抜粋本文 |
—————
2025年省エネ基準適合が義務化!基本情報や注意点を解説

eTREE編集室

2025年4月から、原則すべての新築・増改築住宅・非住宅に、省エネ基準への適合が義務化されました。
これにより、建築物の設計や施工、審査の段階で、省エネ性能の確保が求められるようになります。

本記事では、省エネ基準の概要と法改正の背景、義務化による建築業界やコストへの影響などをわかりやすく解説します。

住宅・建築物の「省エネ基準」とは

住宅や建築物の「省エネ基準(省エネルギー基準)」とは、建築物が省エネ性能を確保するために必要な構造や設備に関する基準のことです。

「建築物のエネルギー消費性能の向上等に関する法律(建築物省エネ法)」によって定められており、外皮性能と一次エネルギー消費量の2つの基準からなります。

建築物省エネ法の改正により、2025年4月から原則すべての建築物について、省エネ基準への適合が義務付けられました。

2025年4月より「省エネ基準適合」が義務化

ここでは、2025年4月から義務化となった「省エネ基準適合」について、次の3つの観点から詳しく解説していきます。
—————
データファイルの一部 |

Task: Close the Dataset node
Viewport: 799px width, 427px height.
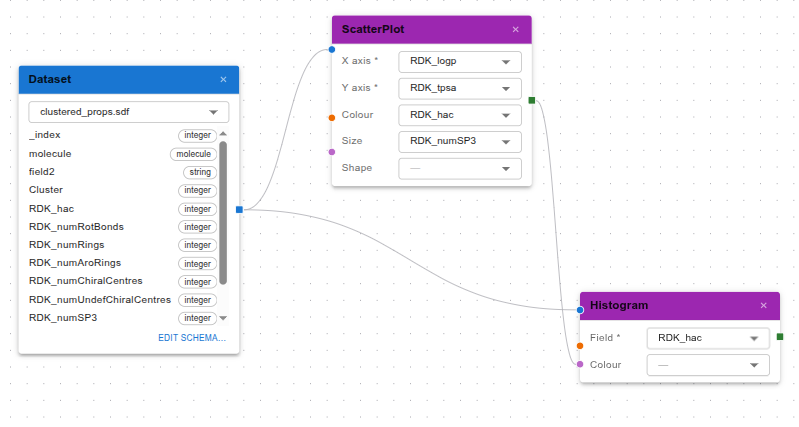Action: click(x=223, y=79)
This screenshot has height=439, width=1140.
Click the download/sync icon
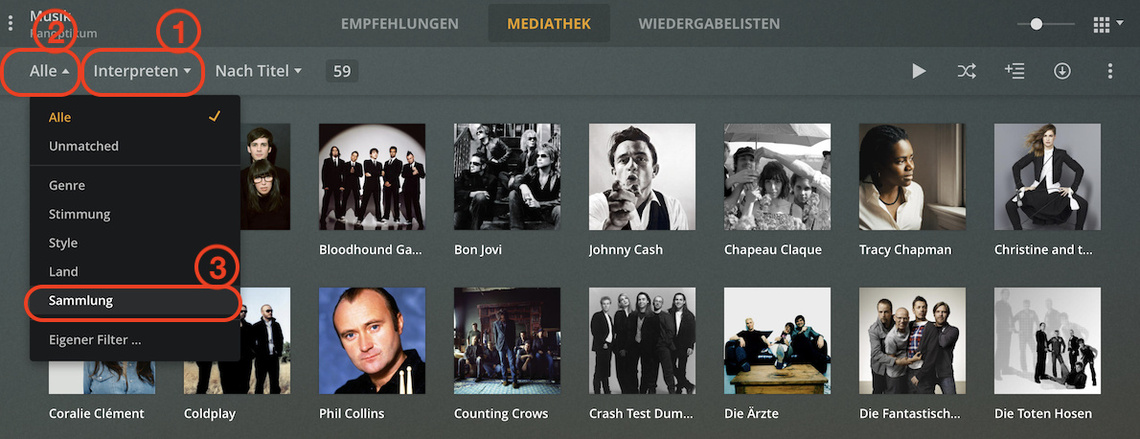coord(1062,71)
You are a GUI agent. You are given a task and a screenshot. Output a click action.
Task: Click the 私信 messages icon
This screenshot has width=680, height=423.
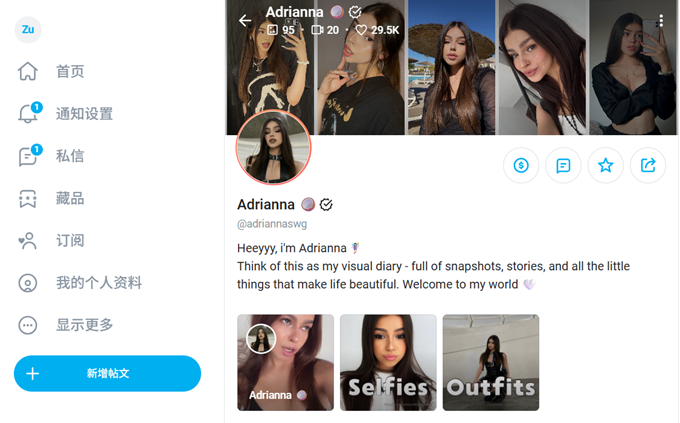click(28, 156)
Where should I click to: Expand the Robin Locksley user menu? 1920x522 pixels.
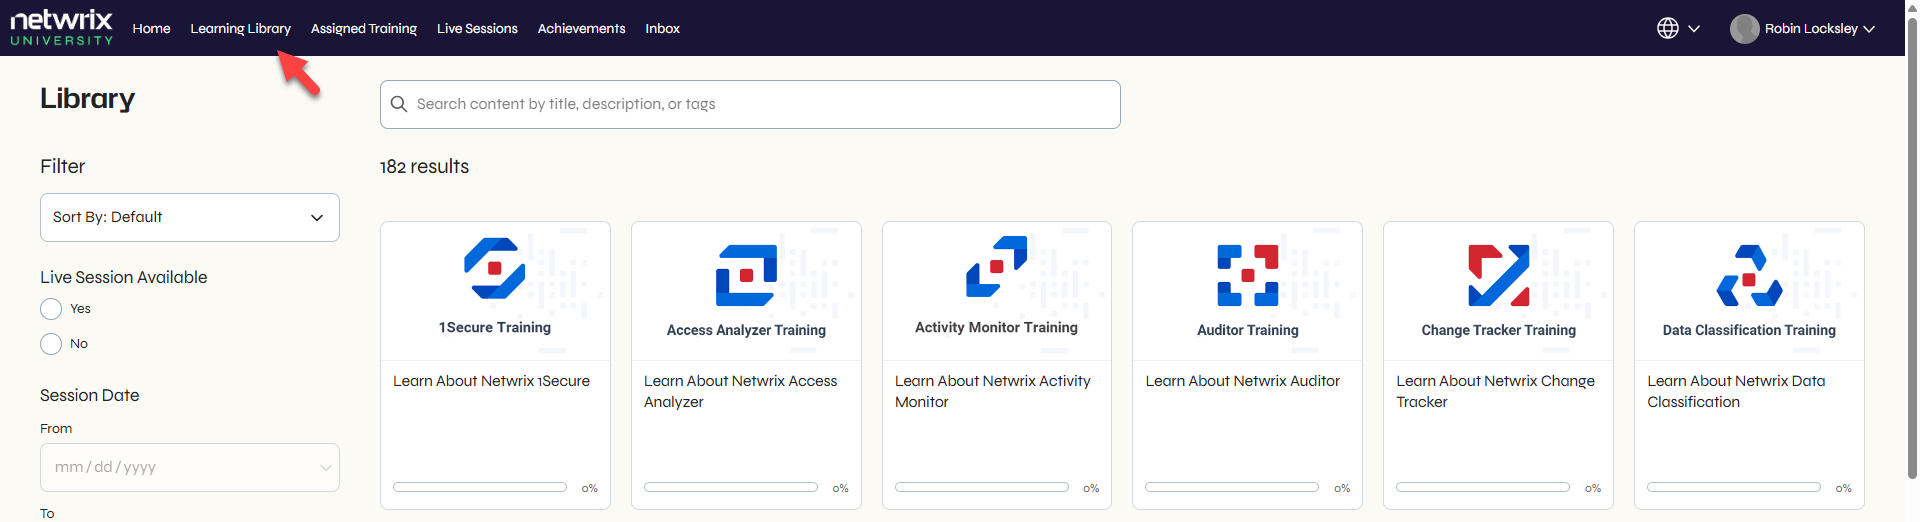click(1868, 29)
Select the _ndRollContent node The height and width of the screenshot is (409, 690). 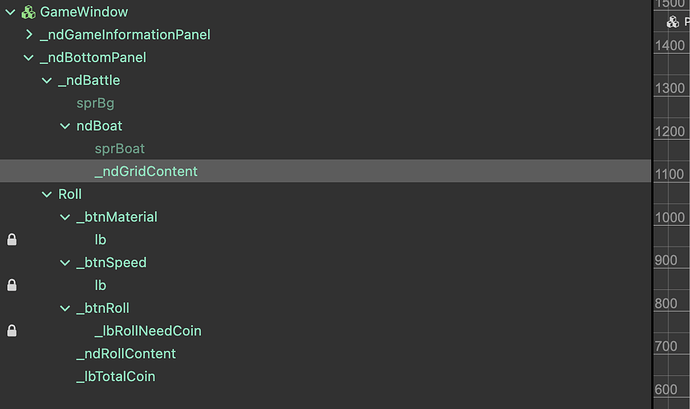click(125, 354)
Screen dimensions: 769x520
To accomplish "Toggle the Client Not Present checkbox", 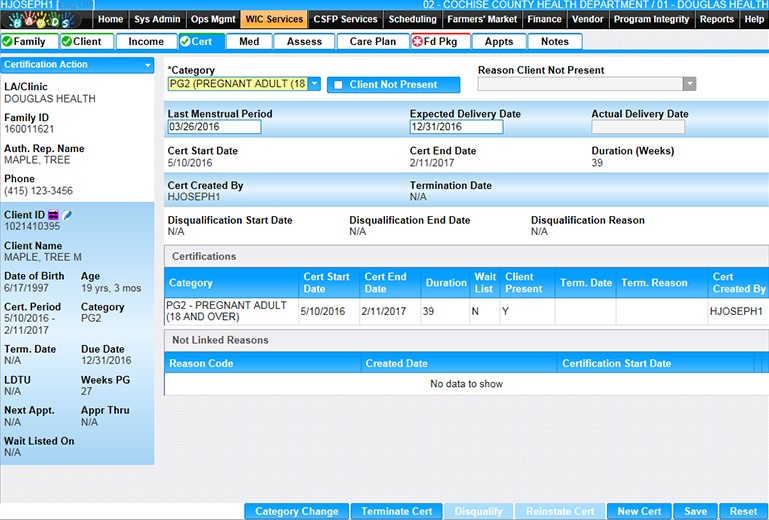I will point(338,85).
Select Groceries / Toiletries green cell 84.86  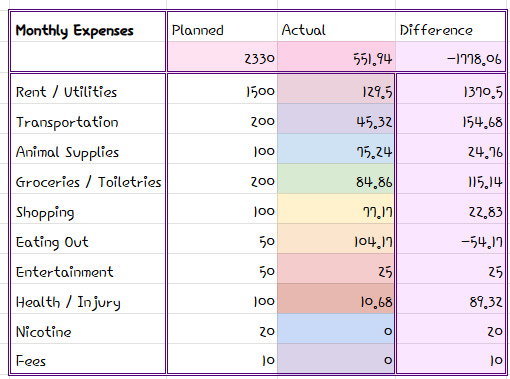point(336,179)
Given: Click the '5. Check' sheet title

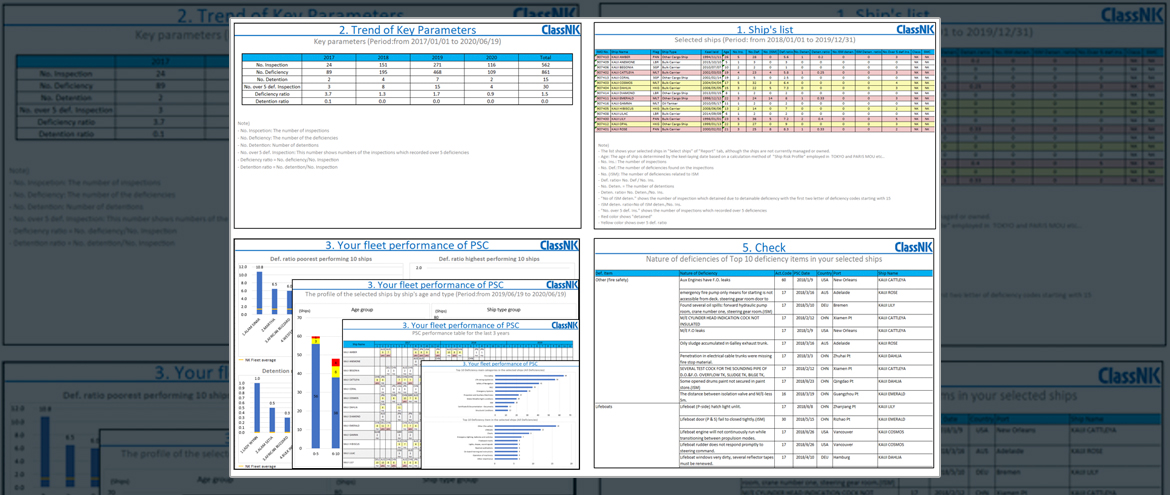Looking at the screenshot, I should point(763,248).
—————
作業指示 |
省エネ基準の記事から、次の問いに答えてください。
(a) 省エネ基準への適合が義務化されたのはいつからですか。
(b) 義務化によって、建築物のどの段階で省エネ性能の確保が求められるようになりますか。
(c) 省エネ基準はどの2つの基準からなりますか。
項目はこの作業とは関係ありません。

作業の出力 |
(a) 2025年4月から
(b) 設計、施工、審査の段階
(c) 外皮性能と一次エネルギー消費量